Below are some records. Return exactly the lines from the one containing "Task: Click the user search magnifier icon" through the one containing "Click the 分享", both included, and only those.

Data to process:
+++++
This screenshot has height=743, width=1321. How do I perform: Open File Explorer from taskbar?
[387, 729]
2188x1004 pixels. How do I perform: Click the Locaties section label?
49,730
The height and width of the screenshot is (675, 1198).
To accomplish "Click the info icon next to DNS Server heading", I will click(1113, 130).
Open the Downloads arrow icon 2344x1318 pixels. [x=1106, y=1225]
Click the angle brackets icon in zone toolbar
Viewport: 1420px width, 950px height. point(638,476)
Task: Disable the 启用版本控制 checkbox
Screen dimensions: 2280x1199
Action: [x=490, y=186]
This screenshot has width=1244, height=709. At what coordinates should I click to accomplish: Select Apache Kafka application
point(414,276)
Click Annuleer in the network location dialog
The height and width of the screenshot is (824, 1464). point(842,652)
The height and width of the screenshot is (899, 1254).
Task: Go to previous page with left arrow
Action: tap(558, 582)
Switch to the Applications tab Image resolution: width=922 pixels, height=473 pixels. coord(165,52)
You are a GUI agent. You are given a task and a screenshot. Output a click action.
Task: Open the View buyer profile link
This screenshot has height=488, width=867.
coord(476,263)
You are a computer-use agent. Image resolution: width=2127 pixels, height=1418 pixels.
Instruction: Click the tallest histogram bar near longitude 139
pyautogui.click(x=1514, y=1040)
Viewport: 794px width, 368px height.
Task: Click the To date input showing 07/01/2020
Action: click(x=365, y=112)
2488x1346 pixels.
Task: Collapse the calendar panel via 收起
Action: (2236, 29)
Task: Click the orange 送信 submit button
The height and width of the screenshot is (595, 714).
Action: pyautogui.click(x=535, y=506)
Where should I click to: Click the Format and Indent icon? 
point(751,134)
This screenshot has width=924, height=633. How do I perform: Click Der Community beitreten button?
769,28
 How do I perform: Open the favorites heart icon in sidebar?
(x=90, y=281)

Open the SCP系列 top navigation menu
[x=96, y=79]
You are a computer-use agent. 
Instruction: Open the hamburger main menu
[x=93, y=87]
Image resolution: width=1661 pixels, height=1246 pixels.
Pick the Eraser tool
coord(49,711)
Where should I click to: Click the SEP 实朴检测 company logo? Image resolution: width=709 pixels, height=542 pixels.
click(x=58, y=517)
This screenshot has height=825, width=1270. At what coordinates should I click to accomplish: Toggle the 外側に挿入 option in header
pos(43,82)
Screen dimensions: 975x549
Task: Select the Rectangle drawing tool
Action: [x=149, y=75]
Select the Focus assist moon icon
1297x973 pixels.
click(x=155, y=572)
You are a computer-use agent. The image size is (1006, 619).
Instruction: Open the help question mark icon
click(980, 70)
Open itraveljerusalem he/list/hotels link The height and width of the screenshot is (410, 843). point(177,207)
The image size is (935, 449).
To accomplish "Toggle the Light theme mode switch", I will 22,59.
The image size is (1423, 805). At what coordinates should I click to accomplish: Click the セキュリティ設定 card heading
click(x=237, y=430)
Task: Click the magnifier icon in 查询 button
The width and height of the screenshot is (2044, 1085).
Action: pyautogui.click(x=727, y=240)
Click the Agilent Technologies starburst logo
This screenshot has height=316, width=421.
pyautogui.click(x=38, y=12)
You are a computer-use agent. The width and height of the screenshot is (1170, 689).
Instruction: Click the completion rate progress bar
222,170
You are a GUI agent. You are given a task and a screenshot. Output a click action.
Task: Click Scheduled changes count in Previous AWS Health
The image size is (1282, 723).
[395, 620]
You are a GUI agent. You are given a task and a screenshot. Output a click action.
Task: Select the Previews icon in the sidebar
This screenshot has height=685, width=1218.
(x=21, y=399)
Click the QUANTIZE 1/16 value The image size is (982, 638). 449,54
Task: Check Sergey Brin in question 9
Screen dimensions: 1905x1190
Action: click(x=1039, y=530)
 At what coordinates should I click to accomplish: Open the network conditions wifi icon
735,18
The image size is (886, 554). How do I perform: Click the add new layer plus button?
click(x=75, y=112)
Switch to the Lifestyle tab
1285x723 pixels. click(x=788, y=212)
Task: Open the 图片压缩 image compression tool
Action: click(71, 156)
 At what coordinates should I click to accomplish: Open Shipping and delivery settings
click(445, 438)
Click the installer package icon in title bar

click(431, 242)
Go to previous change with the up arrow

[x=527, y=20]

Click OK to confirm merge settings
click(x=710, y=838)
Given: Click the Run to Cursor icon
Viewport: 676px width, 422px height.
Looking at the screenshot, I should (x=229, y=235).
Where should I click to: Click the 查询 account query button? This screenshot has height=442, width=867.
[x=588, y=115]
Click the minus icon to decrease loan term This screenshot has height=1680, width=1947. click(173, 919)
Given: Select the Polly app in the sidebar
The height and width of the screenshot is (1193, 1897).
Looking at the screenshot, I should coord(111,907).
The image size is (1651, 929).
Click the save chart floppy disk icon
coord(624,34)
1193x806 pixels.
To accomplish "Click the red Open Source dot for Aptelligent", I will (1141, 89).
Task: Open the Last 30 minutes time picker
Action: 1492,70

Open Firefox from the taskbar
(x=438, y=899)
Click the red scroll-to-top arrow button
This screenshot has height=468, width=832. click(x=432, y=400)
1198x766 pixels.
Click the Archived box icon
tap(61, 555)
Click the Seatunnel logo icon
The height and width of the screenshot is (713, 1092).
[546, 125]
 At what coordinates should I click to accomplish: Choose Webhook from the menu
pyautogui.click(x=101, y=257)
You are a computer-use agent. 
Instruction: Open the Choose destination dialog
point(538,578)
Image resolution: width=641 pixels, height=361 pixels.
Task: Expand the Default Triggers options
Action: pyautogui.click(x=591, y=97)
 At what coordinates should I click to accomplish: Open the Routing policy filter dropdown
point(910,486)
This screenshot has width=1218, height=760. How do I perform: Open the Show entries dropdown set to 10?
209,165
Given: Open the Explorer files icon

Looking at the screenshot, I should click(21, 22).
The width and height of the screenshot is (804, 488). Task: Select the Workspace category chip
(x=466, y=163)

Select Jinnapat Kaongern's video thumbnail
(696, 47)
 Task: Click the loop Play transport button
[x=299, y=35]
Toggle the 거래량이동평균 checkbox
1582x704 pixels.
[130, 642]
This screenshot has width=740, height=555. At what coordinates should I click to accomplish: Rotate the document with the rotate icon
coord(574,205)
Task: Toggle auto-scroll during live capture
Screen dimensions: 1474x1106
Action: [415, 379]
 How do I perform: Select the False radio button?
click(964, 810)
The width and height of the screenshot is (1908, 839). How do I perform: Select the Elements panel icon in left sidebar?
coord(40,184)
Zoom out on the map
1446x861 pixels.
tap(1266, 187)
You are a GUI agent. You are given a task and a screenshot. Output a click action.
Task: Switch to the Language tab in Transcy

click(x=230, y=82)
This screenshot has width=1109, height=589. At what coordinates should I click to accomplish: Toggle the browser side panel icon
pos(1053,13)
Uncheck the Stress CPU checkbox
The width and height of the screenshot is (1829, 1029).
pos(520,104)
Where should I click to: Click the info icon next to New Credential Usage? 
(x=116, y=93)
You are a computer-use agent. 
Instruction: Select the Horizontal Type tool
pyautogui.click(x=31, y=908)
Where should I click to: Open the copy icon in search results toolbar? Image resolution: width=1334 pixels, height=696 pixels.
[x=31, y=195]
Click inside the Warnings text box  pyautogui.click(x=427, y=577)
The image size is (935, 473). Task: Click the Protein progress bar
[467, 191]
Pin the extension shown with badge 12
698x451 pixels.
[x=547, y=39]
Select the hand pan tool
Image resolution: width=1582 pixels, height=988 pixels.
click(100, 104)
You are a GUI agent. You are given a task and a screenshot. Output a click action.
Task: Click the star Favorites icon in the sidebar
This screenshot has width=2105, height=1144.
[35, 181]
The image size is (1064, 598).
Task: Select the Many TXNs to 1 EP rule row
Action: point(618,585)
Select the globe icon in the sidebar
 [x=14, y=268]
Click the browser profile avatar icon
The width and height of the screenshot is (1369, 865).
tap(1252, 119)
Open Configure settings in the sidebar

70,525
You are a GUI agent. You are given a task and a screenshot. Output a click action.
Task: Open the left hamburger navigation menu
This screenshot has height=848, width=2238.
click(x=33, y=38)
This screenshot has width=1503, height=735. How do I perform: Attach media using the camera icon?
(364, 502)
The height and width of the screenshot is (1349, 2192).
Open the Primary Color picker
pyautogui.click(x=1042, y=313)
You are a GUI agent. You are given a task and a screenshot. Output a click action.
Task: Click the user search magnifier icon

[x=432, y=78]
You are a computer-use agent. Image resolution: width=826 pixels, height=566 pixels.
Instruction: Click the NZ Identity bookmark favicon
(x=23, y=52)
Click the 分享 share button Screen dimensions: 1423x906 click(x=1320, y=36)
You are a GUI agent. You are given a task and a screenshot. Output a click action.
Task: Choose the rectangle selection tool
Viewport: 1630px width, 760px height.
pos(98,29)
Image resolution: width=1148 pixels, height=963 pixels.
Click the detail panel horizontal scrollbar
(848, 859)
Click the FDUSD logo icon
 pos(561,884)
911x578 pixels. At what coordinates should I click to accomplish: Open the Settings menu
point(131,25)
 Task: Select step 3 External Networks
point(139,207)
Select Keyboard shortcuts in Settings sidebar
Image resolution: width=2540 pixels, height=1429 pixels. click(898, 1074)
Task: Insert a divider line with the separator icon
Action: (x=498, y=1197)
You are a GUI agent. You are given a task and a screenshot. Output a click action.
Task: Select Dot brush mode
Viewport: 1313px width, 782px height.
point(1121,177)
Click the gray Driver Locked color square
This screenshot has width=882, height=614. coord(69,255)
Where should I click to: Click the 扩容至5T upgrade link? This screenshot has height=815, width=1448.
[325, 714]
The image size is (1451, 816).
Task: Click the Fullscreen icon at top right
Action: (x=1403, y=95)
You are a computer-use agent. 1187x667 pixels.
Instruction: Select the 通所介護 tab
+++++
Answer to this exercise:
Task: Click the user search magnifier icon

[x=432, y=78]
You are a computer-use agent. Image resolution: width=826 pixels, height=566 pixels.
Instruction: Click the NZ Identity bookmark favicon
(x=23, y=52)
Click the 分享 share button Screen dimensions: 1423x906 click(x=1320, y=36)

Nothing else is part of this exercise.